6. Role of Execution Feedback and Human Preferences
BigCodeArena demonstrates that crowdsourced human preferences are best captured when evaluators interact with live execution results, not just raw code. This interactivity uncovers task-specific and cross-language nuances—detecting runtime errors, semantic bugs, UI design issues, and framework mismatches that would be opaque to static evaluation.
Empirical results indicate that reward models trained with execution feedback align more closely with human judgments, underlining the importance of execution-aware RLHF strategies for future LLM training and assessment (Zhuo et al., 9 Oct 2025). A plausible implication is that reward models lacking access to real execution feedback may systematically misalign with practical developer expectations.
7. Implications, Significance, and Future Directions
BigCodeArena establishes a transparent, scalable standard for LLM code generation evaluation:
- Its modular infrastructure supports rapid benchmarking and fair, unbiased leaderboard construction across languages and frameworks.
- The dual human–automated evaluation paradigm (BigCodeReward and AutoCodeArena) supports RLHF research and accelerates model selection for downstream applications.
- Its methodology foregrounds the role of interactive code execution—pushing the community away from purely static, lexical or superficial metrics toward dynamic, consequence-based model assessment.
A plausible implication is that future arenas and reward models must integrate real execution feedback and rich interactivity to capture reliable human coding preferences. As open LLMs evolve, the BigCodeArena framework provides an objective, execution-grounded standard to track, interpret, and spur advances in code intelligence.

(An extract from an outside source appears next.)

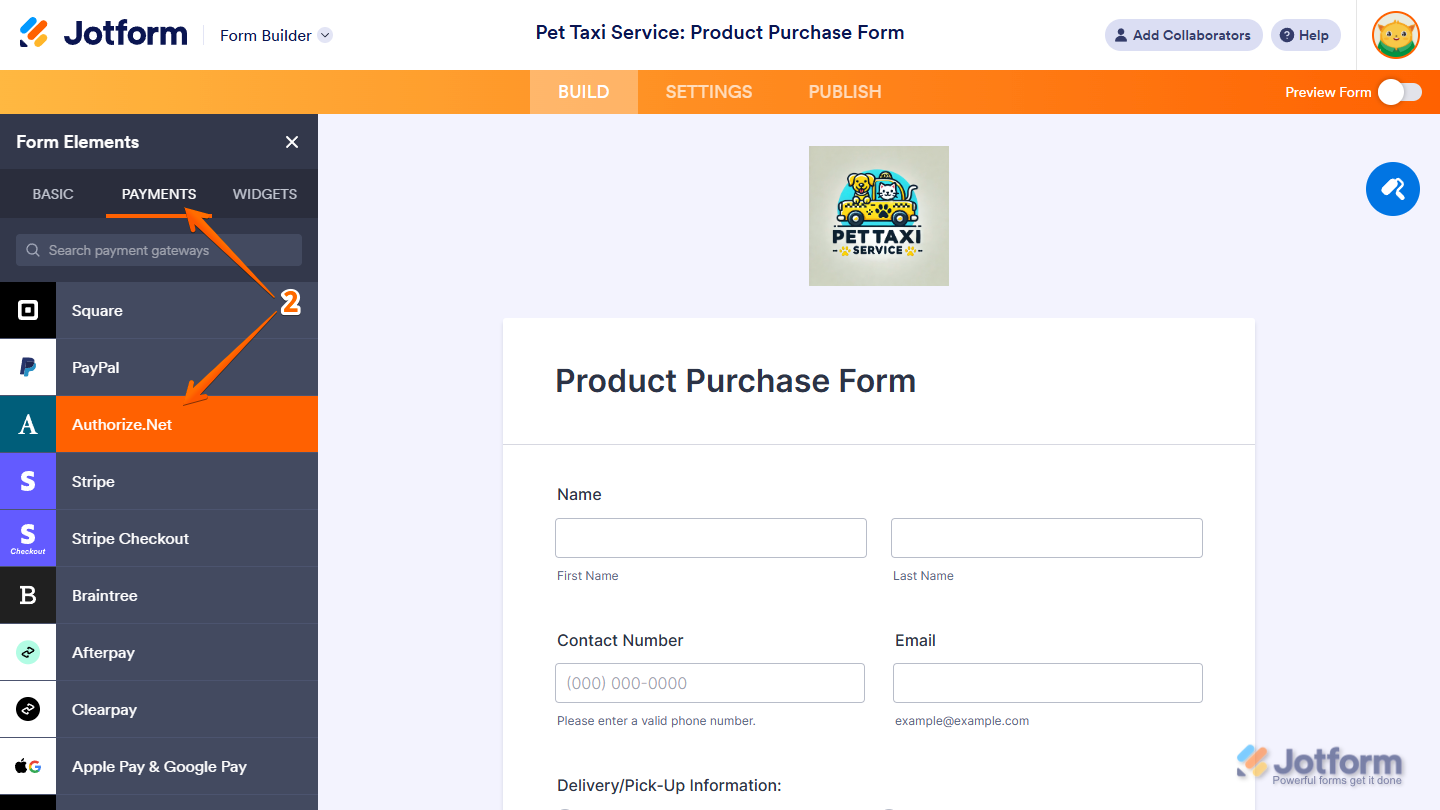This screenshot has width=1440, height=810.
Task: Click the Apple Pay & Google Pay icon
Action: [x=28, y=766]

Summary Table: BigCodeArena Components
Component | Functionality | Technical Basis |
---|---|---|
Execution Engine | Sandboxed code execution in 8 environments | Containerization (Gradio, Docker) |
Evaluation Pipeline | Pairwise human voting plus Elo ranking | Bradley–Terry, Bootstrapping, Sampling |
Benchmarks | BigCodeReward, AutoCodeArena | RLHF calibration, automated judging |
BigCodeArena exemplifies a modern, execution-centric approach to code LLM benchmarking, foregrounding human preferences and dynamic assessment. It marks a significant advance in the reliability and informativeness of competitive code evaluation for both research and practical deployment (Zhuo et al., 9 Oct 2025).